Stored items from a collection
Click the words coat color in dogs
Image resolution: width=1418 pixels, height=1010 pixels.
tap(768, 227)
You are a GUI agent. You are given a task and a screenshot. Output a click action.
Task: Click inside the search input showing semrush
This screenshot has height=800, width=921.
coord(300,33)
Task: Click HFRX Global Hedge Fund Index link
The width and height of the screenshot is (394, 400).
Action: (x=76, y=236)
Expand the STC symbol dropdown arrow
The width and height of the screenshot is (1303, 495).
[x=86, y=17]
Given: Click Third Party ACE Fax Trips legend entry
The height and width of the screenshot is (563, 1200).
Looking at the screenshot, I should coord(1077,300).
---
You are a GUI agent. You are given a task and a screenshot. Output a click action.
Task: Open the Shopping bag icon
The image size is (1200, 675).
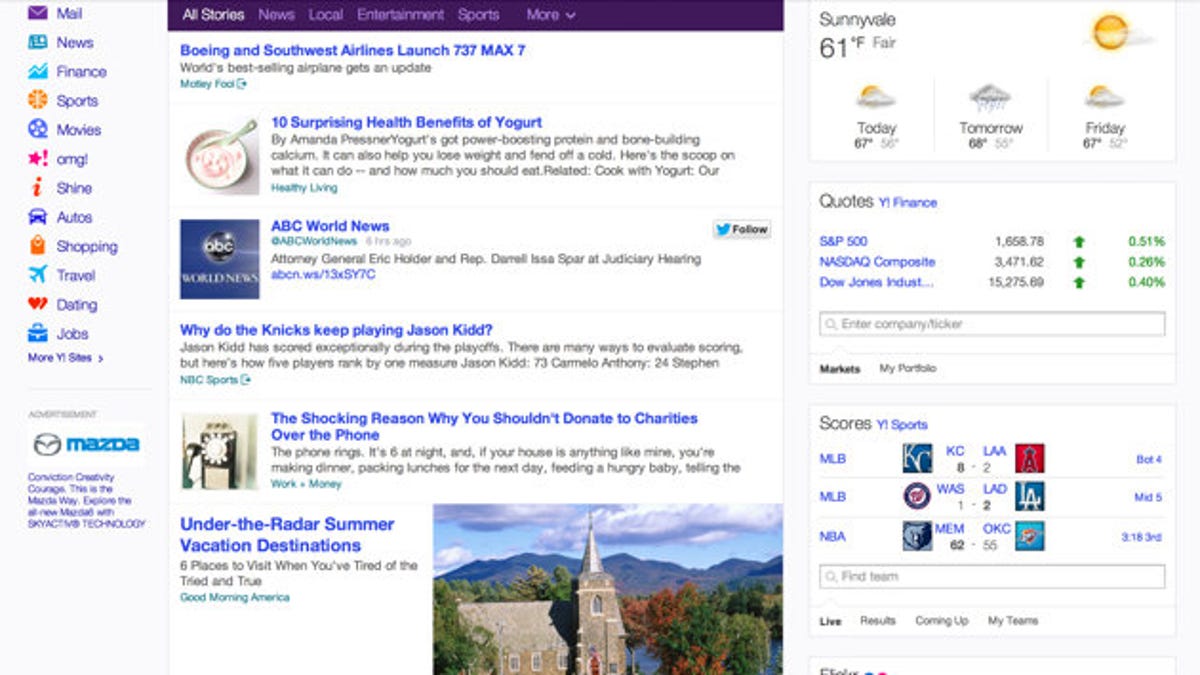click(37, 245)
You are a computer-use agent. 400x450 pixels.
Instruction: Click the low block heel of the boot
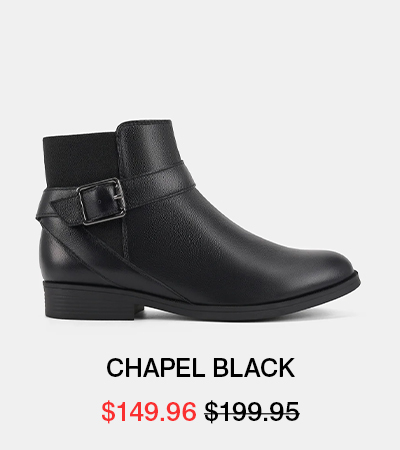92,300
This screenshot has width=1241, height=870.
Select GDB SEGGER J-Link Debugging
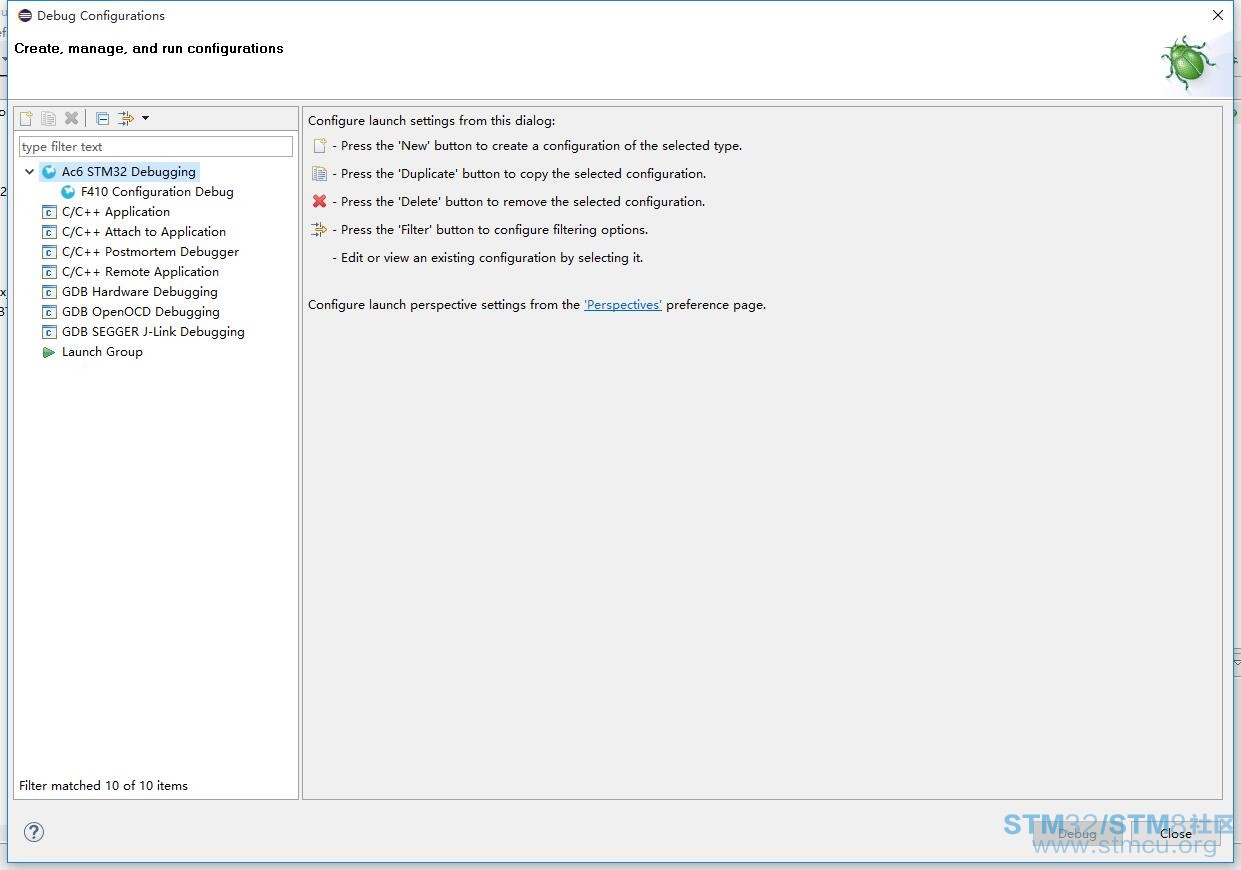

* WHAT YOU ARE ASKED TO DO
Only one stretch of the entries above is needed: the lines from the one containing "The image size is (1200, 675)." through the one containing "Select GDB SEGGER J-Link Debugging". Copy it exactly, without the pictures.

* EXPECTED ANSWER
The image size is (1200, 675).
click(37, 245)
You are a computer-use agent. 400x450 pixels.
Instruction: Click the low block heel of the boot
92,300
This screenshot has width=1241, height=870.
Select GDB SEGGER J-Link Debugging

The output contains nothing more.